In this position too, it is difficult to discuss details with a Congress that has less than adequate IT knowledge too and perhaps “dummy down” the conversations. How can the person intelligently discuss new devices that report data and connect to personal health records to a group that back in January, the Senate committee on the medical stimulus project, that had never seen a PHR or taken 30 minutes to to a search on the web! Here’s an example below, I wonder if anyone in Congress knows what this device can do? Do you think any of them might try it out for size, even to collect and tally their weight using a simple example?
It’s a tough job and there’s now talk of the FDA approving some cell phones if you have not seen this, as they are becoming “medical devices” that are collecting data, and with blue tooth it’s getting complicated to classify exactly where they belong and that is a lot of responsibility to have on one’s plate, thus a lot of both clinical and IT knowledge is really needed today and hopefully our leaders can play catch up to expedite matters and bring this full circle, participation and leaving the 70s would help a lot.
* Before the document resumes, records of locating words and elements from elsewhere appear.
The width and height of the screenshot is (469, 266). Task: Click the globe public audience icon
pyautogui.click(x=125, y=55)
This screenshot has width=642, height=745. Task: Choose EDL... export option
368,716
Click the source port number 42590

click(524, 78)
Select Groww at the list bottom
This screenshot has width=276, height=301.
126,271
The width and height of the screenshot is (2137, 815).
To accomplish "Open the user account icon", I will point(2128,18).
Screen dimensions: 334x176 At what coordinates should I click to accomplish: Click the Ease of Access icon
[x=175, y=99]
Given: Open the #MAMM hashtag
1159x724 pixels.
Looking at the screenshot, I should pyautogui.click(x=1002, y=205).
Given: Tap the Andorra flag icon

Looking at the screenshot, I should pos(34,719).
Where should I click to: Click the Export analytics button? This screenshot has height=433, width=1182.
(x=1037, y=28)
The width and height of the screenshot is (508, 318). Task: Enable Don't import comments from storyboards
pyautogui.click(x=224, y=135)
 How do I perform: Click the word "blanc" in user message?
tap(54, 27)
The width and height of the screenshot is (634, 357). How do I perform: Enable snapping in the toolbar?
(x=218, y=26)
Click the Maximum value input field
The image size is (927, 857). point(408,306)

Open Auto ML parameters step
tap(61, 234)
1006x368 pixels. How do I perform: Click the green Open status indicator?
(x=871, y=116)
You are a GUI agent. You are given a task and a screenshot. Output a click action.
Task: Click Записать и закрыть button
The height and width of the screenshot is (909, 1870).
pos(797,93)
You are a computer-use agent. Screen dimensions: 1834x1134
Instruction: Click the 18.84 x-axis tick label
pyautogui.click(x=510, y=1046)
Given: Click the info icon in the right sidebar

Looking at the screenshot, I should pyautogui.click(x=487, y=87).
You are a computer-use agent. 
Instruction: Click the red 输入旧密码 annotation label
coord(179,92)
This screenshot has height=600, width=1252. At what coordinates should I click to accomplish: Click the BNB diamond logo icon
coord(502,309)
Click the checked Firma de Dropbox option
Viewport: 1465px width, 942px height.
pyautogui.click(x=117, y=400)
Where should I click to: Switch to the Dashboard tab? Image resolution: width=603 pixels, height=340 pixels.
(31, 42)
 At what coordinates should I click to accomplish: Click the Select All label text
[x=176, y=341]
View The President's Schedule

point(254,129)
BD
Daniel Schultz, the director of the device division at the Food and Drug Administration, said Tuesday he is resigning "by mutual agreement" with FDA leaders.
In a letter to his section's employees, Dr. Schultz said he made the decision "based on discussions with Commissioner [Margaret] Hamburg." He has worked at the FDA's Center for Devices and Radiological Health for 15 years and led it for the past five years.
Dr. Schultz's decision-making in recent years has faced criticism in Congress and by some FDA scientists and doctors. Sen. Chuck Grassley (R., Iowa) held hearings two years ago on Dr. Schultz's approval of a brain-stimulation device over the objections of several FDA doctors. Mr. Grassley complained at the time that science was being ignored in favor of industry. Dr. Schultz said his decision had been based on sound medical data.
An FDA spokesman said Dr. Schultz's decision came as the result of talks with Dr. Hamburg and had nothing to do with any specific issue related to a device's approval process.